11.         Par arrêt du ______ 2007 (ATA/8______), le Tribunal administratif a rejeté le recours, retenant que le maintien à titre précaire des aménagements litigieux équivaudrait à une autorisation exceptionnelle de construire hors de la zone à bâtir. Les dispositions légales applicables ne permettaient pas une telle dérogation.

12.         Par courrier du 25 novembre 2008, le département a imparti un ultime délai de dix jours à M. A______ pour les supprimer, faute de quoi il serait procédé à une exécution d’office.

13.         Par décision du ______ 2009, après avoir constaté que le muret et la clôture avaient été ôtés, mais que cela n’avait pas été le cas du revêtement et des véhicules d’occasion, le département a ordonné l’évacuation de l’ensemble des véhicules afin qu’il put être procédé à l’exécution des travaux d’office relatifs à sa remise en état.
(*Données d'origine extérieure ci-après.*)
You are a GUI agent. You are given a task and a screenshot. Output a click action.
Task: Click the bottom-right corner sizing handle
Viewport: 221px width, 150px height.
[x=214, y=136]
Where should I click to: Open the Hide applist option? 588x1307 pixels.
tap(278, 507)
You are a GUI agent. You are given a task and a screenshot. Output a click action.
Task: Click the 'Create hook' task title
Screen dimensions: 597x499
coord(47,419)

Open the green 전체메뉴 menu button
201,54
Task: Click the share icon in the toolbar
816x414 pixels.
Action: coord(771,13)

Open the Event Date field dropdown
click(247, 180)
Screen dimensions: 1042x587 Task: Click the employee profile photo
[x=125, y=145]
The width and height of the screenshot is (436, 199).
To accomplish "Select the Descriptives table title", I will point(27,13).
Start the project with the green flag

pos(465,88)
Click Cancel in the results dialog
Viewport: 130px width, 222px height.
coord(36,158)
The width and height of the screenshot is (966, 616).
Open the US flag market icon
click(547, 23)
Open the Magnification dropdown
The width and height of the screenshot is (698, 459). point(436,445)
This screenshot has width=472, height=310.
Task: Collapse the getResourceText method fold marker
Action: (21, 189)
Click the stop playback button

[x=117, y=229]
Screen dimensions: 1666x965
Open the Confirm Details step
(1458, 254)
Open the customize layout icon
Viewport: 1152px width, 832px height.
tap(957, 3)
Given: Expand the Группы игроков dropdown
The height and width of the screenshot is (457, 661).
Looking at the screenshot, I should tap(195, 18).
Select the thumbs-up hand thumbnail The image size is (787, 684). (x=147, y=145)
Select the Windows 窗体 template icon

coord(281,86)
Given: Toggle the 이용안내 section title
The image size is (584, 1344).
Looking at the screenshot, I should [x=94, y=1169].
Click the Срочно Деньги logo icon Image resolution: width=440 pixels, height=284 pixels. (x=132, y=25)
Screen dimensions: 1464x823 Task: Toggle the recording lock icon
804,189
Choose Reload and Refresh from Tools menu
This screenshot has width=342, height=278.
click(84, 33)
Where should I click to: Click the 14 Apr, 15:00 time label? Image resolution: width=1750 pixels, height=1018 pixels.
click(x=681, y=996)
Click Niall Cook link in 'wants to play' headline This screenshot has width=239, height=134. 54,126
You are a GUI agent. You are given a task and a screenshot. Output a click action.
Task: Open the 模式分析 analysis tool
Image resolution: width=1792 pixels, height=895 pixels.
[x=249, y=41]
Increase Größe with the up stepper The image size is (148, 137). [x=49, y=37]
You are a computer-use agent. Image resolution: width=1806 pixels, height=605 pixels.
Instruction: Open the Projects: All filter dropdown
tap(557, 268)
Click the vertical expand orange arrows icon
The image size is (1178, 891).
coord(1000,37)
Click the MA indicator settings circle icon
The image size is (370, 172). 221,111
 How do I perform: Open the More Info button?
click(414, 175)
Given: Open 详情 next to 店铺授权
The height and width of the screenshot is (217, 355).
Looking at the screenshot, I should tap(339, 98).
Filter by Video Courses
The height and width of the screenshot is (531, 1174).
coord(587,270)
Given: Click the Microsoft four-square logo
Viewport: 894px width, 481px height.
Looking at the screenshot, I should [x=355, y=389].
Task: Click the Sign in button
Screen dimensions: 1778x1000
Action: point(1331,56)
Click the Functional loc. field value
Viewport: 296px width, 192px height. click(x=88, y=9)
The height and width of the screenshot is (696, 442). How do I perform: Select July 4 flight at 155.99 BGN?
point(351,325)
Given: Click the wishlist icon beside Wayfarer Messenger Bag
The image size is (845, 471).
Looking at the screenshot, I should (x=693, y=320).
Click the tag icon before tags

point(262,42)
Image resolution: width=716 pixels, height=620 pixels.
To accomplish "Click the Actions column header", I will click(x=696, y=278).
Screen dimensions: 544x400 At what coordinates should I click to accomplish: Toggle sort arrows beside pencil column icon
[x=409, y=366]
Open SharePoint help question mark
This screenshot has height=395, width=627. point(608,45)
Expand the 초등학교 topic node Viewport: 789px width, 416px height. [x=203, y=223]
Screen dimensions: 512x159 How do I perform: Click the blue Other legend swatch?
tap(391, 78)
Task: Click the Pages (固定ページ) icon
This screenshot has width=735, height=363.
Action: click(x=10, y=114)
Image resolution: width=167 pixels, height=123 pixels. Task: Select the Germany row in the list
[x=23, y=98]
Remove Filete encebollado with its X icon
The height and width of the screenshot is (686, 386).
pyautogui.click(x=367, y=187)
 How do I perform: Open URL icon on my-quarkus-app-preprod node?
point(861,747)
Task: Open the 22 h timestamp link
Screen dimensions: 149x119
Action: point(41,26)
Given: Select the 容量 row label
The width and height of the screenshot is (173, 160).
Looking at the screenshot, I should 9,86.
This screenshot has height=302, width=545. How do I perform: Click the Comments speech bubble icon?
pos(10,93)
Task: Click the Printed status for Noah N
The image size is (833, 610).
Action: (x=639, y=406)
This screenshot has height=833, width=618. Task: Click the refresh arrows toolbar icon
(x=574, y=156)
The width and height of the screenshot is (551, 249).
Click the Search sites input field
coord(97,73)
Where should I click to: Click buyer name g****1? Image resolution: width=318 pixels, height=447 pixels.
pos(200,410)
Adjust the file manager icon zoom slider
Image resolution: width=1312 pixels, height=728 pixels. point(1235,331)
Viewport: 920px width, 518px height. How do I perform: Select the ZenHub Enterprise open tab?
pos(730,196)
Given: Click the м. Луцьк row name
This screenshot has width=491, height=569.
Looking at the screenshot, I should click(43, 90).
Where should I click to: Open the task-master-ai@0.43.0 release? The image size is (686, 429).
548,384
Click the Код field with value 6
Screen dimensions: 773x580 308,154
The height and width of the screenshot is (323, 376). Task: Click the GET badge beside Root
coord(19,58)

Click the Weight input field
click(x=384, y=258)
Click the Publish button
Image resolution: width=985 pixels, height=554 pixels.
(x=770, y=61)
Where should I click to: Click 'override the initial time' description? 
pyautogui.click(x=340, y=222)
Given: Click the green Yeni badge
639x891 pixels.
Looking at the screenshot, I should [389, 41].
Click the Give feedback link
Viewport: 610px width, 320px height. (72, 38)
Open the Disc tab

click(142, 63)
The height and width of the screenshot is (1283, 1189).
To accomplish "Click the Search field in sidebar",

Une interdiction d’entreposer de nouveaux véhicules a également été prononcée. Cette décision précisait que l’ordre d’évacuation constituait une mesure d’exécution des décisions antérieures et n’était pas susceptible de recours.

14.         Par décision du ______ 2009 (procédure A/9_____), devenue définitive, la commission cantonale de recours en matière administrative (ci-après : CCRA), dont les compétences ont été reprises par le Tribunal administratif de première instance (ci-après : le tribunal) le 1er janvier 2011, a déclaré partiellement irrecevable et rejeté pour le surplus le recours déposé par M. A______ contre l’ordre du ______ 2009.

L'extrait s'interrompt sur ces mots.